The 2014 OEC Taipei WTA Challenger-Doubles was a professional tennis tournament played on indoor carpet courts. It was the seventh edition of OEC's Taipei Open tournaments, and the third under the 125k series classification. It was part of the 2014 WTA 125K series. It took place in Taipei, Taiwan, on 3–9 November 2014. Caroline Garcia and Yaroslava Shvedova were the defending champions, however, Shvedova chose not to participate and Garcia chose to compete in Limoges instead.

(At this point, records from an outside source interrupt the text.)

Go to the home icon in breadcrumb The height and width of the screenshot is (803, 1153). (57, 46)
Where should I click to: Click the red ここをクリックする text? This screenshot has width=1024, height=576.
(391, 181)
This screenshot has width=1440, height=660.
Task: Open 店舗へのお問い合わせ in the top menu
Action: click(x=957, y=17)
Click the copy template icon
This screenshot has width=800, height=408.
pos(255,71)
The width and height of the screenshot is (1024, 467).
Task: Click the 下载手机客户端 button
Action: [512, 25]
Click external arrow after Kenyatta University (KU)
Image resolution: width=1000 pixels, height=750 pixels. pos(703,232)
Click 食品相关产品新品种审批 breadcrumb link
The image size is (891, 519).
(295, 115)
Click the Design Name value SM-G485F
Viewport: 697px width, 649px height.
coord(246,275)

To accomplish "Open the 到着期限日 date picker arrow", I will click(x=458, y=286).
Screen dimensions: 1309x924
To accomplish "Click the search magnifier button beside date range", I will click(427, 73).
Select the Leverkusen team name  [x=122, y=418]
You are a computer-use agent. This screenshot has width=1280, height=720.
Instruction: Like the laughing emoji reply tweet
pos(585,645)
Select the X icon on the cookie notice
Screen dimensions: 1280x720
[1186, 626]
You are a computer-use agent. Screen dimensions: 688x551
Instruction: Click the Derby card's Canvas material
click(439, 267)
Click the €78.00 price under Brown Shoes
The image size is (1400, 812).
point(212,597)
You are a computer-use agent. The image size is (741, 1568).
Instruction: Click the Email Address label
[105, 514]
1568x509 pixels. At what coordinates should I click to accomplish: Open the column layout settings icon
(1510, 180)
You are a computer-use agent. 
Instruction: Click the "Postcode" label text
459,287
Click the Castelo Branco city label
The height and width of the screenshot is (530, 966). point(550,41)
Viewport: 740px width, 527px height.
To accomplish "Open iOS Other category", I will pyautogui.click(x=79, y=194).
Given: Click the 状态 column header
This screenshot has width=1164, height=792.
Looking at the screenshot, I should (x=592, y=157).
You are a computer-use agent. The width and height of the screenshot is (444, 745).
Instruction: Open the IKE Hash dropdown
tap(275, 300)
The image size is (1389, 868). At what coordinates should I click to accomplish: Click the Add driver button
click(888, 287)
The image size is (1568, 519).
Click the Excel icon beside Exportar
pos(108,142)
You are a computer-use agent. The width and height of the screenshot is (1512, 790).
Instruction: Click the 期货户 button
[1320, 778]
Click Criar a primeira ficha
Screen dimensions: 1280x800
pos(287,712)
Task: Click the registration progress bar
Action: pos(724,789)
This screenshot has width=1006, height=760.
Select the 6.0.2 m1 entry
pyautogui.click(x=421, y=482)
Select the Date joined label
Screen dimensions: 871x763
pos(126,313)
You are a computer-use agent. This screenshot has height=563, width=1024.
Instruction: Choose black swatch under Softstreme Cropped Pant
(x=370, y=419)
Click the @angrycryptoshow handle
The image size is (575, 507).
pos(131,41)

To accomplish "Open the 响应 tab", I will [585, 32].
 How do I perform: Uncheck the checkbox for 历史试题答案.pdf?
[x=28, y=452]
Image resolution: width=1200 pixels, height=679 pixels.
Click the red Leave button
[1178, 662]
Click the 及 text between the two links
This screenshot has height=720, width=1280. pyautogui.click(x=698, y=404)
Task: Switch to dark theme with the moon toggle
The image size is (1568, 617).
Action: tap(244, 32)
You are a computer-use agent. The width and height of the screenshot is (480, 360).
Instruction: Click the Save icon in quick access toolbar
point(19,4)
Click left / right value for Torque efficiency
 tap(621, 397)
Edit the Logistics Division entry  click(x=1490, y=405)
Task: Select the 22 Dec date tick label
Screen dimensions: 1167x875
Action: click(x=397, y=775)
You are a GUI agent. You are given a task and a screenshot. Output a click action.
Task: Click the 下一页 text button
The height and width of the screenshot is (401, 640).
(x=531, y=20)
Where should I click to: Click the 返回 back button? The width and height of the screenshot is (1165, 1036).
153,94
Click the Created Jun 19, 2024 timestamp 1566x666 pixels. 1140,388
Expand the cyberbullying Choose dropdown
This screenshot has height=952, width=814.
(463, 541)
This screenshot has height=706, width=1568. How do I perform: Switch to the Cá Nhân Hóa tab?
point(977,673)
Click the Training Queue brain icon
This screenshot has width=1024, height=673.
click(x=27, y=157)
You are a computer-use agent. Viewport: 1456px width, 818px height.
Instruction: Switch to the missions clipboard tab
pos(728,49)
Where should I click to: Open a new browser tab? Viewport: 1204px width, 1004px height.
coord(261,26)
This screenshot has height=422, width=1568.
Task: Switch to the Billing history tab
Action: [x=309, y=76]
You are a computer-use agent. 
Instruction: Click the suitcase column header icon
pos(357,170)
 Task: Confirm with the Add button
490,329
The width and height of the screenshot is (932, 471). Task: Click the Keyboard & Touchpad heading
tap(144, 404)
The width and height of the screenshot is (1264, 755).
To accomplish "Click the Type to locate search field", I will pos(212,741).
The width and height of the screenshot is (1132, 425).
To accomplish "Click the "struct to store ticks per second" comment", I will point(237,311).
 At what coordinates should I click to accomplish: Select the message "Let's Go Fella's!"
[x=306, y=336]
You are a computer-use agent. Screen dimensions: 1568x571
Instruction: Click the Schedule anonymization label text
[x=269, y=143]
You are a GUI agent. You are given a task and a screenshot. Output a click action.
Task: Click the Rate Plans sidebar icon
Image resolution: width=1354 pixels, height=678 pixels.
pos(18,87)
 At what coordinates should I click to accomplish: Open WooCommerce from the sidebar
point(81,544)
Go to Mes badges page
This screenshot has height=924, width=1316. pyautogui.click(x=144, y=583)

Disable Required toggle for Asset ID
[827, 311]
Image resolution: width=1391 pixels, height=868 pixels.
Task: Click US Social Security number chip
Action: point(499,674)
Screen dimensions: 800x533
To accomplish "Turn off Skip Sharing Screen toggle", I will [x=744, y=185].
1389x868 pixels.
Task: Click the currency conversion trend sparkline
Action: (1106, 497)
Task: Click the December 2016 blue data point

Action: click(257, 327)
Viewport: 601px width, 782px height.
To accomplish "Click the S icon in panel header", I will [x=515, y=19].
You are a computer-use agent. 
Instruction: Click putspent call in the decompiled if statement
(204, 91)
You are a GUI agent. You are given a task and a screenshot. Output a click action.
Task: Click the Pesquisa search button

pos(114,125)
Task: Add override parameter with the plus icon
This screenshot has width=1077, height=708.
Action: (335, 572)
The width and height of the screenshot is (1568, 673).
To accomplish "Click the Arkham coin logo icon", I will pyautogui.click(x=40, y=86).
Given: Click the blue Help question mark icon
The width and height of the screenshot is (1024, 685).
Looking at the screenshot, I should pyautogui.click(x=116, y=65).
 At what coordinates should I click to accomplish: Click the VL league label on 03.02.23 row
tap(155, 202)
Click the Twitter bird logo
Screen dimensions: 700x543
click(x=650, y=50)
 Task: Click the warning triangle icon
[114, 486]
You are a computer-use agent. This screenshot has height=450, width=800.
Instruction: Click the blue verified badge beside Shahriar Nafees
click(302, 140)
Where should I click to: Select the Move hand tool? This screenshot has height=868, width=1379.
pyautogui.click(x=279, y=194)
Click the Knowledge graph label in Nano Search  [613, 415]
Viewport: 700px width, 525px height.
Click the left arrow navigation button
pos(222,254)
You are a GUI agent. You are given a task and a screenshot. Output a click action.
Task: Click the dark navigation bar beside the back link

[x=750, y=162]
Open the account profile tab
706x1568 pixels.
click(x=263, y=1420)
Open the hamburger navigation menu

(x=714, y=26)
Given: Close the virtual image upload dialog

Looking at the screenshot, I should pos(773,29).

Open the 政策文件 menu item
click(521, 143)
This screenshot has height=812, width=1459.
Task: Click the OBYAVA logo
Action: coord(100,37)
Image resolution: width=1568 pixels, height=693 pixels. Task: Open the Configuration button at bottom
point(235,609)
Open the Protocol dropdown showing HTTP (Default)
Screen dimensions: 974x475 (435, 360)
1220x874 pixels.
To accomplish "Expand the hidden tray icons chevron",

Chan Hao-ching and Chan Yung-jan won the title, defeating Chang Kai-chen and Chuang Chia-jung in the all-Taiwanese final, 6–4, 6–3.

== Seeds ==

1. TPE Chan Hao-ching / TPE Chan Yung-jan (champions)
2. AUS Arina Rodionova / UKR Olga Savchuk (semifinals)
3. TPE Chan Chin-wei / CHN Liang Chen (quarterfinals)
4. TPE Hsieh Shu-ying / CHN Xu Yifan (semifinals)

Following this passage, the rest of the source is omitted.